The intrauterine exposition of fetuses to an energy unbalanced environment provided by a high fat diet, obesity, dyslipidemia, hyperglycemia, insulin resistance, and Diabetes mellitus results in epigenetic alterations and metabolic reprogramming (Sinha et al., 2021). As a central hub in metabolism, mitochondria play a central role in this adaptive process in response to the intracellular environment. However, abnormal mitochondrial functioning might impair oxidative phosphorylation, decreasing energetic efficiency and increasing oxidative stress, which can be harmful to the cells, especially those with high-energy requirements (Bansal et al., 2019), such as skeletal muscle. Under such stressful conditions, atypical nuclear positioning is often observed, indicating muscle dysfunction (Metzger et al., 2012; Auld and Folker, 2016). In this regard, it was shown that type 2 diabetes affects muscle morphology and architecture in rats (Murakami et al., 2012). Then, considering its high-energy consumption associated with high metabolic activity, the soleus muscle constitutes a valuable model to investigate diabetes-induced mitochondrial damages. Alterations in mitochondrial metabolism and dynamics have been implicated as an emerging mechanistic framework involved in the etiology and pathophysiological progression of insulin resistance and diabetes (Rovira-Llopis et al., 2017; Jheng et al., 2012). Abnormal expression of proteins related to mitochondrial fusion and fission machinery and its control by adenosine monophosphate-activated protein kinase (AMPK) has been proposed (Tilokani et al., 2018; Vásquez-Trincado et al., 2016; Chan, 2020; Skuratovskaia et al., 2020). AMPK is a well-known energy sensor that regulates many biological processes, such as oxidative stress, mitochondrial function, and cell survival (Zhang et al., 2017). Its downstream target PI3K (phosphatidylinositol 3-kinase) is a critical effector of the actions of insulin, playing an essential regulatory function on cell metabolism and insulin signaling (Taniguchi et al., 2006). Additionally, insulin resistance might affect downstream substrates involved in cell survival and proliferation, as the MAPK/ERK signaling pathway (Cobb, 1999), which is directly involved with mitochondrial dynamics regulation, since the activation of ERK promotes mitochondrial fission due to the direct phosphorylation and activation of DRP1 (Kashatus et al., 2015a).

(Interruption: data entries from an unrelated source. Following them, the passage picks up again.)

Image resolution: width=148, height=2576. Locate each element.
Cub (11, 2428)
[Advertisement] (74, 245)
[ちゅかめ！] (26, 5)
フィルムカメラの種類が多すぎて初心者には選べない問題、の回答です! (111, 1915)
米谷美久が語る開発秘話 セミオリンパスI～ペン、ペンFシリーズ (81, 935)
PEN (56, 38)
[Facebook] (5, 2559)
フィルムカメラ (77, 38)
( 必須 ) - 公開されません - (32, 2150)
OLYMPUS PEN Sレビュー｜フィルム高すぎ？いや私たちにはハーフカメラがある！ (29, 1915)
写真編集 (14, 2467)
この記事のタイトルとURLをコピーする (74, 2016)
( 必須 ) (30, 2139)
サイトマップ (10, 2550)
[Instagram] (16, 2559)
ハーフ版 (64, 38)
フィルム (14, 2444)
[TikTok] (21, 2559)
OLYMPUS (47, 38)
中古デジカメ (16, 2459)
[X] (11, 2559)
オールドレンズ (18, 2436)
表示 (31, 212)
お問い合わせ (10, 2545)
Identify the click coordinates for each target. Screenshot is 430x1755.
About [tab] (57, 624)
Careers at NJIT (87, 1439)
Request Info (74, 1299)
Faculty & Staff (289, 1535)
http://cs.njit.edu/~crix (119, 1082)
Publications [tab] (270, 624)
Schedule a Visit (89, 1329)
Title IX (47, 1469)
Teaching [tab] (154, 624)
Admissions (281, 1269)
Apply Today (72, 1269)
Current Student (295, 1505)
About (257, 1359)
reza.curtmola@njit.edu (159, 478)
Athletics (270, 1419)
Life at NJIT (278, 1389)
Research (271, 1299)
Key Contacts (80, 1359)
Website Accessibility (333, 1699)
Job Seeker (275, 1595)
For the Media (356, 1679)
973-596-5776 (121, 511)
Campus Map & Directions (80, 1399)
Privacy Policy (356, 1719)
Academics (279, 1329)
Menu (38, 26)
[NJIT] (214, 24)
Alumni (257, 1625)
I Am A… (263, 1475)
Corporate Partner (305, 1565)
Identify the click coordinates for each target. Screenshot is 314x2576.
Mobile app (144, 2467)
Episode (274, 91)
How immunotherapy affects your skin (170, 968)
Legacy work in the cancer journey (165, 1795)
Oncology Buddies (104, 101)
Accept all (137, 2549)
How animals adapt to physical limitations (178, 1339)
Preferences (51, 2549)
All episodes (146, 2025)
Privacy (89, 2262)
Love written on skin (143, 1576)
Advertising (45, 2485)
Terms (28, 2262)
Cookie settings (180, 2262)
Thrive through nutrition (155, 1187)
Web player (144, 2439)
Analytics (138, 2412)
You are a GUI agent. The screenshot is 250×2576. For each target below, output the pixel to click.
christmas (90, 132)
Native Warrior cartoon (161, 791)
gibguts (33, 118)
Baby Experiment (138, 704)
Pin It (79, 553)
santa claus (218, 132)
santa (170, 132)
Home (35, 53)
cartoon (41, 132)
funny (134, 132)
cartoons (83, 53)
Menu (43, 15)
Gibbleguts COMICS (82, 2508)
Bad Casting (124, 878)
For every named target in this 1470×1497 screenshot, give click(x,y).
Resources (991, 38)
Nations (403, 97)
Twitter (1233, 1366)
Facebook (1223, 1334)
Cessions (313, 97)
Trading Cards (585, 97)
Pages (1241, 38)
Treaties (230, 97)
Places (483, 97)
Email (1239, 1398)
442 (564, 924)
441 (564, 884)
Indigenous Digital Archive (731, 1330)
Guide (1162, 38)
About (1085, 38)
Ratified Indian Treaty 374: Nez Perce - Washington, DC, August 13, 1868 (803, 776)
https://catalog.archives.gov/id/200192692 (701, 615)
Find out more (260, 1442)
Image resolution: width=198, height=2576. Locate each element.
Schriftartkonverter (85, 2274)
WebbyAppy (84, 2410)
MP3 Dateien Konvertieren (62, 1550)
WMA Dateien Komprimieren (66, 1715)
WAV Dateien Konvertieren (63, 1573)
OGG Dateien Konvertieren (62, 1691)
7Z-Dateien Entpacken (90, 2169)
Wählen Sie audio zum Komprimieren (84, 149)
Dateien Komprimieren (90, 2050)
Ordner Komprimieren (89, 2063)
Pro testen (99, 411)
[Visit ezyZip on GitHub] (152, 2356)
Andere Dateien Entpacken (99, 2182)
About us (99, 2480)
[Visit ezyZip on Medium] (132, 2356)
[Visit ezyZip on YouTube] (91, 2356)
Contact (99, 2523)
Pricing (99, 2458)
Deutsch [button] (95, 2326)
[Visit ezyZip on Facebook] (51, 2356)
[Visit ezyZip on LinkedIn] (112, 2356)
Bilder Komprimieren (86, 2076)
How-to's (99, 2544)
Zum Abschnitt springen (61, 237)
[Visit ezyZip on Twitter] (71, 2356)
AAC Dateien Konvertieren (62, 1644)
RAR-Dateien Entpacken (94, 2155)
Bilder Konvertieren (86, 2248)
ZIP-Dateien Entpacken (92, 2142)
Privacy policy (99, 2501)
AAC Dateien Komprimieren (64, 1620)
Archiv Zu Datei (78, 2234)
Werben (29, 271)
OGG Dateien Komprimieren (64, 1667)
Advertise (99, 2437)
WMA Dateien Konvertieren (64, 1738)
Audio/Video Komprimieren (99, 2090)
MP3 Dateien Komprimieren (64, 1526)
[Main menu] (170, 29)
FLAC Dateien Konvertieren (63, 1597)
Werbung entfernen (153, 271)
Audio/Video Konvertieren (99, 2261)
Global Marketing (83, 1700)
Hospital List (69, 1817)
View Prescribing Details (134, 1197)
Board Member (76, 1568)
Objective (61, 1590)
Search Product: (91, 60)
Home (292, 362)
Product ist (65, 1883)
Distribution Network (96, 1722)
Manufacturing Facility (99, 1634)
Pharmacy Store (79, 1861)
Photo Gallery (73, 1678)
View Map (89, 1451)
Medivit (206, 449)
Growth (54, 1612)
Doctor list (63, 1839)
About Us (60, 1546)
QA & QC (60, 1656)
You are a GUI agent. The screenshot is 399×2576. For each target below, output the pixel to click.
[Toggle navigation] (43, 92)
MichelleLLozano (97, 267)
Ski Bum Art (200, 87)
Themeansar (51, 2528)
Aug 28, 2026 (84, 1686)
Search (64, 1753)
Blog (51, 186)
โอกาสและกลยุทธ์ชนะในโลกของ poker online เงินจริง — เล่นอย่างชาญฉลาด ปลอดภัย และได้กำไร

All these findings demonstrate that the maternal environment influences fetal plasticity and causes changes in the metabolism and vasculature of different tissues and organs of fetuses and infants, leading to impaired glucose metabolism, β-cell dysfunction, insulin resistance, obesity, and diabetes (Ozanne and Constância, 2007). However, molecular alterations of these outcomes are not entirely elucidated. Therefore, this study aimed to verify whether exposure to a hyperglycemic intrauterine environment during pregnancy induces systemic insulin resistance and alterations in the skeletal muscle of adult rat offspring (150 days of life), and the underlying mechanisms were also investigated.